Il doit s’adapter au football turc et on suit ses progrès. On est en contacts avec lui. Quand il viendra, il faut qu’il soit un leader et un exemple, y compris dans ses performances.
On regarde comment l’incorporer dans nos plans. Encore une fois, merci à lui pour promouvoir le football libyen.
Est-ce que le fait que les Libyens n’aiment pas s’expatrier est un obstacle pour le développement de la sélection ?
Quand on regarde les équipes qui ont réussi à la CAN, on voit que certaines s’appuient massivement sur des locaux, comme l’Egypte en 2006.
Le championnat libyen est très important pour la qualité de l’équipe nationale, c’est la base.
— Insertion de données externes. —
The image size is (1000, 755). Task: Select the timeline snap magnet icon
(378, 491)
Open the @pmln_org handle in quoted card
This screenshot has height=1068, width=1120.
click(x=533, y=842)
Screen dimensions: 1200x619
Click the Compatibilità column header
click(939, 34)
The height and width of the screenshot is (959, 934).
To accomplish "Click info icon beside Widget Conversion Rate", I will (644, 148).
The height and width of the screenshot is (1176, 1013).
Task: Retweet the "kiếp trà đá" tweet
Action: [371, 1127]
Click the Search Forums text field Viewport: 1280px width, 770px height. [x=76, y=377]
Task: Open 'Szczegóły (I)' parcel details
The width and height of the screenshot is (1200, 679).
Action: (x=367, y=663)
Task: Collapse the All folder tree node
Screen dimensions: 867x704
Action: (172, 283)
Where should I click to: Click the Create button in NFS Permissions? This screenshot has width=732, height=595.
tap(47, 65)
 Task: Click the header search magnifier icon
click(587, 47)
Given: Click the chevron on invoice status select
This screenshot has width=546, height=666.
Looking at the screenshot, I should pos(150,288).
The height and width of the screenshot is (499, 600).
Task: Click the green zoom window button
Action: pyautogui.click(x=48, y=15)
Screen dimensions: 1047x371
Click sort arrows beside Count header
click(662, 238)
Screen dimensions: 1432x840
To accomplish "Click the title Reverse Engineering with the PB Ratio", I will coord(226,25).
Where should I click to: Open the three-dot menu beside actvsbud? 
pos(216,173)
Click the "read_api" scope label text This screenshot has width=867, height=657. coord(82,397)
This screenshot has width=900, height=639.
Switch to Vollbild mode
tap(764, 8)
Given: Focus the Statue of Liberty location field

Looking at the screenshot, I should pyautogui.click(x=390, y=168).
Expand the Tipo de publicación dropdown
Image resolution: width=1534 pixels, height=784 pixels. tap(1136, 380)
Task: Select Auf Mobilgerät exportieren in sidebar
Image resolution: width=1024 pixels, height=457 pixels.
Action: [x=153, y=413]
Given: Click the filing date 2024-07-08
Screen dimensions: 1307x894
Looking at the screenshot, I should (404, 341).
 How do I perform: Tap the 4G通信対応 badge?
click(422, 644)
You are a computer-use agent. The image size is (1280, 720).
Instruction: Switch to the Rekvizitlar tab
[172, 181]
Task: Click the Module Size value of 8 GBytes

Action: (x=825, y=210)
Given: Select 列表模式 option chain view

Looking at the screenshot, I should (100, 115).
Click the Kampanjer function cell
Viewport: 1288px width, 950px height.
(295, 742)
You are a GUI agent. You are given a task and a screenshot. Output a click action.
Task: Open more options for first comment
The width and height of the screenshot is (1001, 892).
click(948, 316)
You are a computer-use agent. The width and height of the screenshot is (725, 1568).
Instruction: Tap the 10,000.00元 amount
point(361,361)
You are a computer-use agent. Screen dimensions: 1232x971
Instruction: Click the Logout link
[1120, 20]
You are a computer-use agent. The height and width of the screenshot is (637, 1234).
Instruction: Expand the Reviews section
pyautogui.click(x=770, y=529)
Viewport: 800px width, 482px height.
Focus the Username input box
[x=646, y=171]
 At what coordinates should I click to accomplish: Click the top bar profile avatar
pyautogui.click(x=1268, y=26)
Les Libyens partent peu à l’extérieur, notamment en Europe. Mais en raison des turbulences du pays, la Libye compte une grande diaspora désormais.
On a identifié pas mal de talent hors du pays. On les suit, en France, en Allemagne, etc. On devrait enrichir la sélection avec eux et on fera tout pour ça.
Un dernier mot pour conclure cette passionnante discussion, Micho ?
Merci de nous avoir donné la parole en tout cas. Le processus de « revival » est lancé. On veut retrouver cette fierté de la sélection, unifier le pays, restaurer la gloire passée. Et faire en sorte que le football soit le langage de la paix ici. »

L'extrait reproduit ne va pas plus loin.